Boletim

goncalves basse e benetti

04/09/2020

RECUPERAÇÃO JUDICIAL: O FIM OU O RECOMEÇO?

Não se podem fechar os olhos para o nosso “novo normal” e para as consequências e sequelas deixados pelo novo coronavírus (Covid-19).

As empresas que já vinham em dificuldade, agora estão diante do verdadeiro caos, dívidas com seus fornecedores, não entrega para seus clientes, dívidas trabalhistas e tributárias, além de assistirem ao fim de seus negócios sustentados a anos, em sua maioria, com muito trabalho e cuidado.

Por outro lado, os fornecedores e os clientes não querem abrir mão do trabalho já desenvolvido pela empresa agora com dificuldades, no entanto, precisam de seus créditos.

E assim, diante deste cenário que hoje nos encontramos, acreditamos que a melhor saída para todos seja a recuperação judicial.

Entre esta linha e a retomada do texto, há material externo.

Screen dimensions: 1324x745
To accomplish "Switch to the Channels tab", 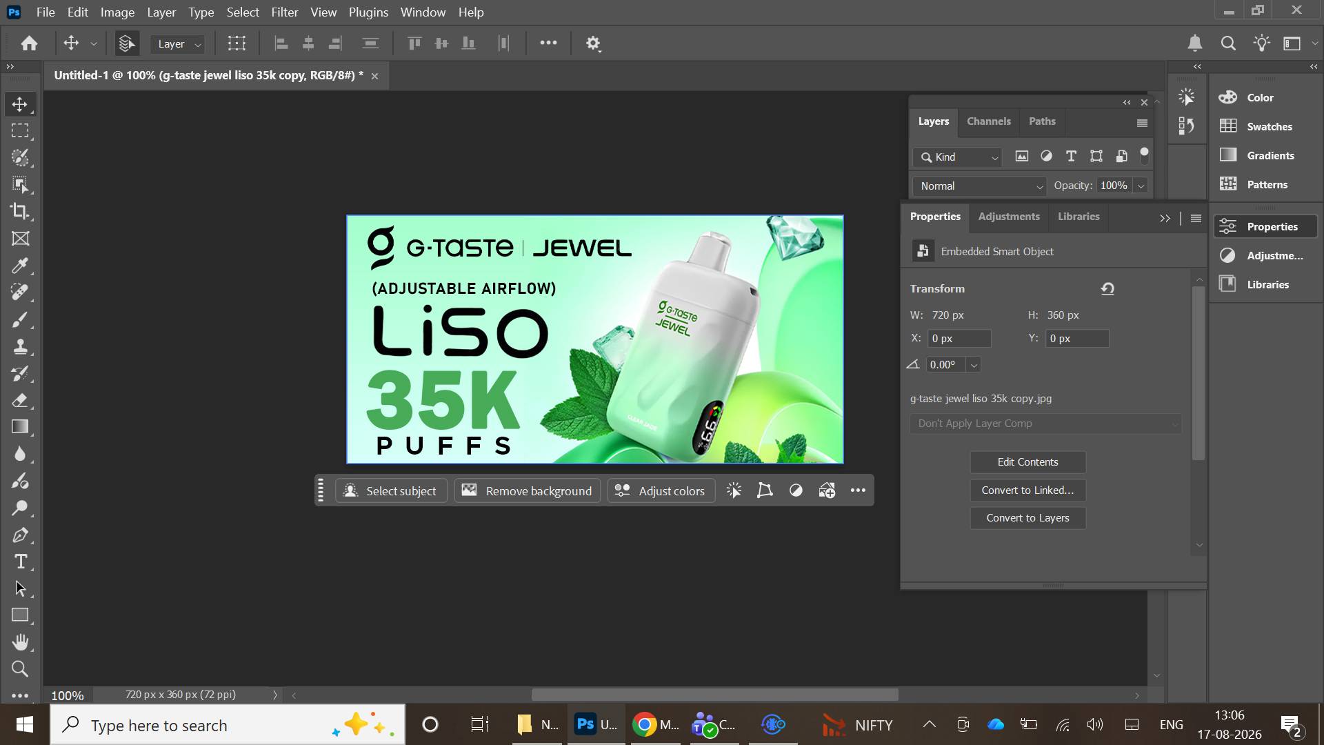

Não é algo que hoje, nestes dias sombrios, possa despertar medo do afastamento dos clientes e vergonha de seus fornecedores, pois uma nova consciência surgiu diante da pandemia que infelizmente vivenciamos.

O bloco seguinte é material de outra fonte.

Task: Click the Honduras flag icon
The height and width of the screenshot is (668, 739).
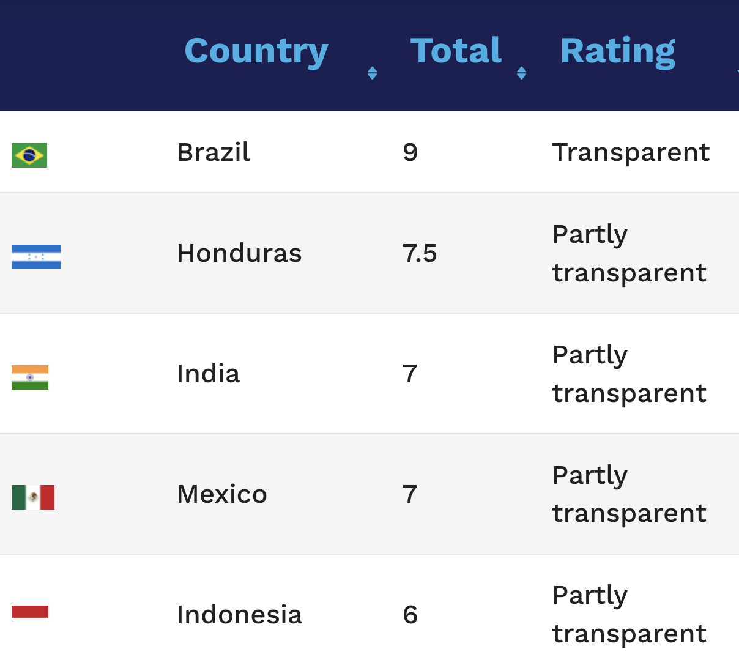Action: [x=36, y=257]
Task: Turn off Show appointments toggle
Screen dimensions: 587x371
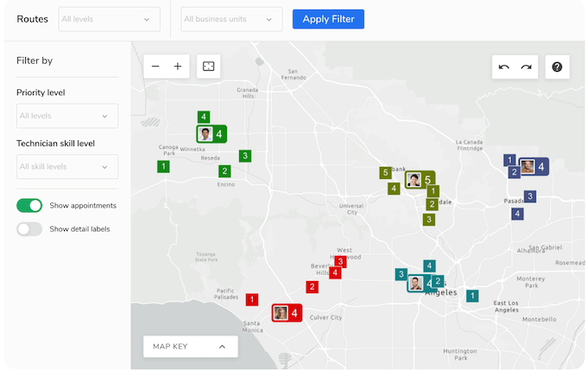Action: coord(29,206)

Não é tarefa fácil reunir documentos, planilhas, dívidas com bancos, empregados, fornecedores, mas tudo se justifica tendo em vista que a empresa vai continuar produzindo e quitando seus débitos paulatinamente.

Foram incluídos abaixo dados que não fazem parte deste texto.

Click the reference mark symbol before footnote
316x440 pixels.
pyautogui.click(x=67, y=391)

A criação de um plano de recuperação judicial deve priorizar os empregados e cada dia é mais frequente que juízes concedam um maior prazo para dar início aos pagamentos e, também, para suspensão de seus débitos.

Aliás, recentemente, o Conselho Nacional de Justiça editou a Recomendação 63, que orienta juízes a adotar medidas para mitigar o impacto da Covid-19 nas empresas em recuperação judicial. 

Segundo a recomendação, os magistrados devem dar prioridade à análise de pedidos de levantamento de valores em favor dos credores ou de empresas recuperadas. 

Tal medida vai ajudar a reformulação de planos de recuperação quando comprovada a diminuição da capacidade de cumprir obrigações por parte da companhia afetada.

Tendo isso em vista, e pensando na "quebradeira" que o coronavírus está gerando e poderá ainda mais gerar, juízes com competência para julgar ações de recuperação e falência passaram a decidir, quando possível, em favor das empresas.